Dr. Senturk holds a BA in English Language and Literature from Kafkas University as the top student (class of 2010). Having pursued his MA studies in Postcolonial Literary and Cultural Studies at the University of Leeds in 2013, he received his PhD in English Literature from the University of Leicester, UK in 2019. Dr. Senturk was selected to represent the University of Leicester in a HeForShe United Nations project (2016-2019) against gender-based violence on campus. He was also the recipient of an award for "The Best Graduate Student Essay" contest organised by the Doris Lessing Society in 2017. His research interests lie in issues relating to gender, race and class in contemporary British fiction. He is specifically interested in critical social theory and critical literature pedagogy. He currently acts as the vice chair of the department, and as the deputy director in the School of Foreign Languages.

_Given information_:
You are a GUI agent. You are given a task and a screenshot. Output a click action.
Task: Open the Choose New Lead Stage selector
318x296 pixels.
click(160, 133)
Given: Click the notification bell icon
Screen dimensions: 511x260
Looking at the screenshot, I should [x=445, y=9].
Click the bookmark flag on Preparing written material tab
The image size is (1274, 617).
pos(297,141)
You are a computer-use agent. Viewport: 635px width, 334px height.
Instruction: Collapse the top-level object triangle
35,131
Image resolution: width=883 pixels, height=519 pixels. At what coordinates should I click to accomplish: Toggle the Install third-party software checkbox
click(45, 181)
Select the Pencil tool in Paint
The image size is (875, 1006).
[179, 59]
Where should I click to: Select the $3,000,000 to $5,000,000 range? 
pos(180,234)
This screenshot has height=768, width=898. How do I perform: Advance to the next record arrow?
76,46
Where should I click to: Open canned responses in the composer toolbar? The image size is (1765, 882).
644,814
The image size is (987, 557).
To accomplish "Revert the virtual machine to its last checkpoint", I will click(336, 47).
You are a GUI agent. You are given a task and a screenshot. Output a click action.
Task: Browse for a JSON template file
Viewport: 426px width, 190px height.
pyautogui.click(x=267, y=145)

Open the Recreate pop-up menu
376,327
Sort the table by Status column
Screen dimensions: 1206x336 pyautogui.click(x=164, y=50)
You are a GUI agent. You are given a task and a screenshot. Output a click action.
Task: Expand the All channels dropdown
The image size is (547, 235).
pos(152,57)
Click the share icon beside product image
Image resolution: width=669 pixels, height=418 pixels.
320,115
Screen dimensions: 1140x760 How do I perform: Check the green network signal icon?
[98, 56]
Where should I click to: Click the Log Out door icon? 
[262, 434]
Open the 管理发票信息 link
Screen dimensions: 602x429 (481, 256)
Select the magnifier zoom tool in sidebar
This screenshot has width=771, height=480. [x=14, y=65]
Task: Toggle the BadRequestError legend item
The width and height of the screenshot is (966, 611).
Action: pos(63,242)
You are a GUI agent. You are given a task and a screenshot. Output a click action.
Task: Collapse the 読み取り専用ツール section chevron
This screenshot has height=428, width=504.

_Exercise requirements_: What is the Spanish translation of this sentence from the biography of Dr. Senturk: "His research interests lie in issues relating to gender, race and class in contemporary British fiction."

_Task result_: Sus intereses de investigación se centran en cuestiones relacionadas con el género, la raza y la clase en la ficción británica contemporánea.